Le second pic (down), modestement nommé « vallée de l’humilité », illustre l’incidence de la montée en compétence du praticien qui provoque, a contrario, une perte induite de confiance.
Ce n’est qu’après avoir dépassé ces deux stades que le praticien peut, enfin, raisonnablement envisager d’atteindre une phase de plus grande conviction, ce que les scientifiques ont appelé le « plateau de la consolidation », dans laquelle il pourra puiser une véritable connaissance densifiée propre à l’expert avéré.
Le corollaire de cette étude scientifique nous apprend que l’expert qui maîtrise le mieux son sujet, a finalement tendance à sous-estimer sa compétence et à penser que ce qui est simple pour lui, l’est également pour les autres et, ainsi, à minimiser la puissance et le pouvoir de son expertise. Cet excès de doute, propre de l’expert confirmé, est symptomatique d’un stade où sa connaissance et sa maîtrise d’un sujet sont banalisées à ses yeux.
Aujourd’hui, il faut admettre que la profession d’expert d’art généraliste en assurance, ne s’improvise pas : au contraire, elle s’apprend.
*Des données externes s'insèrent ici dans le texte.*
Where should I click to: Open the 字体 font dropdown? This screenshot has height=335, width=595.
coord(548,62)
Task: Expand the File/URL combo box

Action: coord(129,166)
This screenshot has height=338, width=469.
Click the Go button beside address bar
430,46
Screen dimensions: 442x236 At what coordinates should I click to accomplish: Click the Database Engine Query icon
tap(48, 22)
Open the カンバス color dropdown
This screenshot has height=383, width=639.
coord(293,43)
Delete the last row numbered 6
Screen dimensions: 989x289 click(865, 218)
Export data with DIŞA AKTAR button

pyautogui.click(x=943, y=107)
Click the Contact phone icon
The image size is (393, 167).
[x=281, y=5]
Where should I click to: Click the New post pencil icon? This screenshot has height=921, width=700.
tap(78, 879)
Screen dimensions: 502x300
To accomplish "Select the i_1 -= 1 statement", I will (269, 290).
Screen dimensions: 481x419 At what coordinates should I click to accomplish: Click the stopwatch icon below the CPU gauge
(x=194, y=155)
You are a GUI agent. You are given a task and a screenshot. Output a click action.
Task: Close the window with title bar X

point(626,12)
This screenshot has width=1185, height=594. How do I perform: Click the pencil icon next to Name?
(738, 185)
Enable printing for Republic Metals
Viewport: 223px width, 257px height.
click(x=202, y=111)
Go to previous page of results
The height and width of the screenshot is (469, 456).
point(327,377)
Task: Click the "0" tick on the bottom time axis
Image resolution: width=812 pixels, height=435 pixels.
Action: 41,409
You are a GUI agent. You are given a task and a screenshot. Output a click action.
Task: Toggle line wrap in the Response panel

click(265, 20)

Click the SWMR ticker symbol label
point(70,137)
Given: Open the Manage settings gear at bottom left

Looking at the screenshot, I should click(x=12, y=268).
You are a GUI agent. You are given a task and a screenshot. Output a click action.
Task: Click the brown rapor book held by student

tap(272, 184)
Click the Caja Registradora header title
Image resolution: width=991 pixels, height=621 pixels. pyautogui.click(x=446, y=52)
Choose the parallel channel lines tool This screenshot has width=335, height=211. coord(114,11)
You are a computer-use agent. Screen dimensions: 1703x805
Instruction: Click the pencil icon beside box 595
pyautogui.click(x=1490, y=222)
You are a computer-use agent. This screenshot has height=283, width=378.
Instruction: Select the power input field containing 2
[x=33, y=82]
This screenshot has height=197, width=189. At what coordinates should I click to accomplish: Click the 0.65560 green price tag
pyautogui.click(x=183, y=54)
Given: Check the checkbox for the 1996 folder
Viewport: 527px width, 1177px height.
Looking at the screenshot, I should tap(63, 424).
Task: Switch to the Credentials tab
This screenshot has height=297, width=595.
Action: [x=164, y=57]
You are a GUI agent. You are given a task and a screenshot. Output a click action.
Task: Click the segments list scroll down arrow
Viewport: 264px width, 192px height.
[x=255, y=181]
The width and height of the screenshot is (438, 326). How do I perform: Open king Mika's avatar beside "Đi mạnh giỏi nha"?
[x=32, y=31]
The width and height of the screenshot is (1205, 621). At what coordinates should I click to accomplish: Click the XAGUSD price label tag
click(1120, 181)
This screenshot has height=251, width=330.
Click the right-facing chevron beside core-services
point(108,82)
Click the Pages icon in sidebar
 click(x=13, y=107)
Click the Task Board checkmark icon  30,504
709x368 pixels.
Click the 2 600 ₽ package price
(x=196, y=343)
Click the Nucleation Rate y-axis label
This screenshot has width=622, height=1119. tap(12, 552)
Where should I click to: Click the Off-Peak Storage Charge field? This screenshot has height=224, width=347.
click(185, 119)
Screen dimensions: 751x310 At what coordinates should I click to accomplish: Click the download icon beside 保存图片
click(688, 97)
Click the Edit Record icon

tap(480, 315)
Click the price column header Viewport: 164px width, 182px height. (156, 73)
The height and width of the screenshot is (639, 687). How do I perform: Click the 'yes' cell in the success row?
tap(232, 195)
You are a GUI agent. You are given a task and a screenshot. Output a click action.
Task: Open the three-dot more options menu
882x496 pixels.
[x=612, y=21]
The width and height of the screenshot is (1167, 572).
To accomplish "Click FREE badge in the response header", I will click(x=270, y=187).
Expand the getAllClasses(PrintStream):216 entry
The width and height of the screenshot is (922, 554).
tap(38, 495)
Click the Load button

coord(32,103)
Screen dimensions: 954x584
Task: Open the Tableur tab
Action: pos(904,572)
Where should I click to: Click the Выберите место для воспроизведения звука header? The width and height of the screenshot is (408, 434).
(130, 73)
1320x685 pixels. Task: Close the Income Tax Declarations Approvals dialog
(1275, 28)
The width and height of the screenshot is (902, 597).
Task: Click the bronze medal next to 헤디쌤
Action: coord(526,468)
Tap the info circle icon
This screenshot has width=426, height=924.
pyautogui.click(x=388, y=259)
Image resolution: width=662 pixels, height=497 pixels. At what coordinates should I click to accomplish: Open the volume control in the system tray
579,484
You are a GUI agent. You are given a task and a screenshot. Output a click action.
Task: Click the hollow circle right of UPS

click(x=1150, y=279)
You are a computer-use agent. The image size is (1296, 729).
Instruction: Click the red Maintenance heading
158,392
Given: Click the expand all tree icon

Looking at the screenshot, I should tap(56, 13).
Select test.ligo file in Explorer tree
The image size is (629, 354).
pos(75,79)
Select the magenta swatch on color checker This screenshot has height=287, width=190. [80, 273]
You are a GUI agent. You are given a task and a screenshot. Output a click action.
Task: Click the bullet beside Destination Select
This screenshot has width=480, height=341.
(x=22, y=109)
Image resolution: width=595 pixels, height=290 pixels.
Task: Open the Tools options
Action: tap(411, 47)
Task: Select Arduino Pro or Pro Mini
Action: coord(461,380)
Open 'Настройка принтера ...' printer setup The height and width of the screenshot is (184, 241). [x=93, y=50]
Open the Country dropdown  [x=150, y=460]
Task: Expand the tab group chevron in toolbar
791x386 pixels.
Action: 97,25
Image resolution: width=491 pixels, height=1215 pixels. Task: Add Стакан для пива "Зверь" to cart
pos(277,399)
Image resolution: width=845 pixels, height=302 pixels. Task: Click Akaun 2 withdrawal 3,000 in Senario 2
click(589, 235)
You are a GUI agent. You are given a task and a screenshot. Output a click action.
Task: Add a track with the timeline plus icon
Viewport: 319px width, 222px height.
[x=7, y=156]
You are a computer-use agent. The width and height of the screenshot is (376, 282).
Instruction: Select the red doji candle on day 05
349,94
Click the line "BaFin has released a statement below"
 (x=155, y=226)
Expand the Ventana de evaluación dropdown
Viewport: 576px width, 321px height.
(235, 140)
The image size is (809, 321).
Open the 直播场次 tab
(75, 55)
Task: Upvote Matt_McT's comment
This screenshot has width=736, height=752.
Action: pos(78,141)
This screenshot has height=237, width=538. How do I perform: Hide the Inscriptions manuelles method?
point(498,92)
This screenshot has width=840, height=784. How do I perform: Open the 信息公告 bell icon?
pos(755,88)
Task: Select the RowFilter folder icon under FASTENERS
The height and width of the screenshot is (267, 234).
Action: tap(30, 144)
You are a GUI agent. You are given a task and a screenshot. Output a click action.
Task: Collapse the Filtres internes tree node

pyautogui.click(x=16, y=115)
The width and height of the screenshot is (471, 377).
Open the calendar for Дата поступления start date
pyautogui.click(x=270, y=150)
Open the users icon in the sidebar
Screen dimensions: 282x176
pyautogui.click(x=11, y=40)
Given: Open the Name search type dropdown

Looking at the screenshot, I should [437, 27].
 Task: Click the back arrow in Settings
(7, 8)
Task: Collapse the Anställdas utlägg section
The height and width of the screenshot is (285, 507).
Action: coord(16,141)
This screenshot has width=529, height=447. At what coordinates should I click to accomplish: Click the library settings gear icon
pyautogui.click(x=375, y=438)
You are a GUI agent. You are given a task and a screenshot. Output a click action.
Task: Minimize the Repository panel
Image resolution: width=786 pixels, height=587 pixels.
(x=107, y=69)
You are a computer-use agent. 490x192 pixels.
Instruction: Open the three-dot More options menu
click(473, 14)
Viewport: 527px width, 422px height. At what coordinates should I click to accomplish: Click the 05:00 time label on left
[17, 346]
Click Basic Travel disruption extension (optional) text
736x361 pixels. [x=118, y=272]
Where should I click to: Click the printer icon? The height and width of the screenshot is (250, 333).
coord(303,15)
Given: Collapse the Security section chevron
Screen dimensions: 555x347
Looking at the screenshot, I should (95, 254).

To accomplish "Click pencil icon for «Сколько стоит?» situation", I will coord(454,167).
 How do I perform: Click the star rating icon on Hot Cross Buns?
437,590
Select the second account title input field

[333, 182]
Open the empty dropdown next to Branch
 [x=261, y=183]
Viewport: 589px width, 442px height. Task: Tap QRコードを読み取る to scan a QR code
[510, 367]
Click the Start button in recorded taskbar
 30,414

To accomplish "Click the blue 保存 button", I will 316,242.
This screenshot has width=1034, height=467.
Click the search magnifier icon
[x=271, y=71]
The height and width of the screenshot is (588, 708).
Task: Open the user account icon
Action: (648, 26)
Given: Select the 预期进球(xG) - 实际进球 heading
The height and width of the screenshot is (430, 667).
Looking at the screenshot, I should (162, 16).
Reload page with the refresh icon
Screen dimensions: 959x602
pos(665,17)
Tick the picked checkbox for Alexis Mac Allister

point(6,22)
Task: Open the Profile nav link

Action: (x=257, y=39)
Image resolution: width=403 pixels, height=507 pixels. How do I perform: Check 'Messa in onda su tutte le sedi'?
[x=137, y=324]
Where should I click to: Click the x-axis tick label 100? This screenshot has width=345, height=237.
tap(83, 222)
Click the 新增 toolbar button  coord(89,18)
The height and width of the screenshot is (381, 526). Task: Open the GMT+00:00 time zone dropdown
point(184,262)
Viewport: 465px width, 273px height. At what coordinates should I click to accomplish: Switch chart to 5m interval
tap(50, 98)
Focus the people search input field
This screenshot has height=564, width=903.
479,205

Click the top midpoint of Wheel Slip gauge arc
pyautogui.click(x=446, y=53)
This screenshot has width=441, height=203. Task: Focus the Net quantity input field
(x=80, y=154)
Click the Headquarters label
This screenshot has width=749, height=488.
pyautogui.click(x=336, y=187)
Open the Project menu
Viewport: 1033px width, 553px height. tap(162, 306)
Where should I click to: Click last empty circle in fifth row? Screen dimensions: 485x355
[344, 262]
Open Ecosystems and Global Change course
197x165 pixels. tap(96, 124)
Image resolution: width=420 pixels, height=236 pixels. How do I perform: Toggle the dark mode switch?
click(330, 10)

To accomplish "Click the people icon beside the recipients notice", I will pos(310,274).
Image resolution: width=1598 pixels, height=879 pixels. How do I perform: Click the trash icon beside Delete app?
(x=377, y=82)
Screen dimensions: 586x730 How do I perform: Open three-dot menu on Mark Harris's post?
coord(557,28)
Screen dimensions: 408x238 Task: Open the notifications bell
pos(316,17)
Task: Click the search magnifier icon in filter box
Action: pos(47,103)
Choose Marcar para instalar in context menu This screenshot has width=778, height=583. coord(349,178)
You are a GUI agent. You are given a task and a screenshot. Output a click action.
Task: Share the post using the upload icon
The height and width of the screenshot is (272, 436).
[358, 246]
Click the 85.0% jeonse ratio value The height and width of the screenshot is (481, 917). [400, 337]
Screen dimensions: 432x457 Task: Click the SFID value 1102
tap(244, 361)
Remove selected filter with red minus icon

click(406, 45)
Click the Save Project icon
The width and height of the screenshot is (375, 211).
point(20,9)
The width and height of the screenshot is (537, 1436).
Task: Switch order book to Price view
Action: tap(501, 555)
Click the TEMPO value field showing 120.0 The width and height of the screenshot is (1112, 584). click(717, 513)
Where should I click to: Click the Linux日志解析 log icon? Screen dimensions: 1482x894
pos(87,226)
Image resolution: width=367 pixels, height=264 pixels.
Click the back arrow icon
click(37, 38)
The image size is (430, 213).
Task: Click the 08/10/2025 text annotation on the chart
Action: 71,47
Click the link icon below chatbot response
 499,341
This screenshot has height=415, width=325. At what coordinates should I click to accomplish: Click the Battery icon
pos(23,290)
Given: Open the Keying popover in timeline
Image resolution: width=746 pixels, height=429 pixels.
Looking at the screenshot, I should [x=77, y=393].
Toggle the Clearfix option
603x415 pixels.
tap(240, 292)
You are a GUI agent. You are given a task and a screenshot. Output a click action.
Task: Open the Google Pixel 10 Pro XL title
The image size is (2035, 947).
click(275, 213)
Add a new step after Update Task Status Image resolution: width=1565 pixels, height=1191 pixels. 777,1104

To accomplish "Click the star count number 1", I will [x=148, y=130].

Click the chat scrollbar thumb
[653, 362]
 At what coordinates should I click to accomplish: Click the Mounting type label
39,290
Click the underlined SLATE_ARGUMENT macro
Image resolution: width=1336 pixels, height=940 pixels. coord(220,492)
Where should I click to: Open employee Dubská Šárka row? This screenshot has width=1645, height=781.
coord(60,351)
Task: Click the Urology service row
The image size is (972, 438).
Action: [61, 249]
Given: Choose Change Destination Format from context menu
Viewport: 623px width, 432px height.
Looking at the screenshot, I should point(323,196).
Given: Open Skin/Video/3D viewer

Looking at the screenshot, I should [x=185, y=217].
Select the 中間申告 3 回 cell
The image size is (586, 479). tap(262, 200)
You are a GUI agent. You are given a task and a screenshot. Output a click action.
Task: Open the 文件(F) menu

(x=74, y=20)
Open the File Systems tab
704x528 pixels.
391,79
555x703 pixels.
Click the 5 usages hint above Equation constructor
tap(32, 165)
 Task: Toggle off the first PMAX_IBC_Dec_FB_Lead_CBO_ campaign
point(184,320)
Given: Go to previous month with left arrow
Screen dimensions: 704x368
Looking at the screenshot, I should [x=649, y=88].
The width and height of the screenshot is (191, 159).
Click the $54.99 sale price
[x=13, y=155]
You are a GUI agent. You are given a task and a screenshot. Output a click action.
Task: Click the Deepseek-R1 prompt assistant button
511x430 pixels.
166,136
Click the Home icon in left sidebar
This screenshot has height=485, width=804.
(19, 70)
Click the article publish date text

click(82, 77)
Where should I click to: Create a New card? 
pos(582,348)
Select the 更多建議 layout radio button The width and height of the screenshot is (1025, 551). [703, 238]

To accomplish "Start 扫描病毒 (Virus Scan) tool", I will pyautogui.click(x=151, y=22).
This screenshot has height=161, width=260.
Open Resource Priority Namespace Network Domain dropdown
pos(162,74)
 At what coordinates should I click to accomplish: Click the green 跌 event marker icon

Aussi, les sociétés d’assurances ont tout à gagner à utiliser les compétences, si elles sont vérifiées, de leurs prestataires pour les multirisques habitation et assurances tous risques, à la condition expresse qu’elles soient irréprochables.
Mais ce partenariat avec les experts d’art généralistes issus de la première révolution a quelque peu vieilli, non sur le fond bien entendu, mais surtout sur la forme. Et c’est ce deuxième train, celui apparu lors de la seconde révolution, que certains d’entre nous ont eu du mal à prendre.
Les nouvelles technologies digitales ont perturbé nos intellects et certaines nous ont laissé pantois tant l’invraisemblance du concept, comme celui de « la visio-expertise » par exemple, est irréelle et peu concevable.
Quoiqu’il en soit, un grand nombre d’entre nous s’est familiarisé aux demandes des sociétés d’assurances toujours à la pointe du progrès et a accepté de se plier aux nouveaux process qui lui ont été proposés (voire imposés) d’utiliser.
Nous nous sommes aussi par la force des choses googlisés… safarisés … Et avons pu aussi constater très vite que la surinformation qui en résultait était loin de présenter toutes les garanties techniques requises et utilisables dans notre métier. Un métier qui aura vraisemblablement du mal à se robotiser : ce qui nous assurera encore quelques années de répit… Le temps au moins d’avoir eu l’occasion de nous rendre toujours indispensables en repeignant, en lettres d’or, le blason de notre profession.